Collected data entries:
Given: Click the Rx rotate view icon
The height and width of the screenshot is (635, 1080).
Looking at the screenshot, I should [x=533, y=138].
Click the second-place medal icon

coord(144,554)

WHAT YOU HAVE TO DO
Return exactly the lines in the records above, beginning with the one that holds "The height and" and ending with the last.

SOLUTION TO THE PROBLEM
The height and width of the screenshot is (635, 1080).
Looking at the screenshot, I should [x=533, y=138].
Click the second-place medal icon

coord(144,554)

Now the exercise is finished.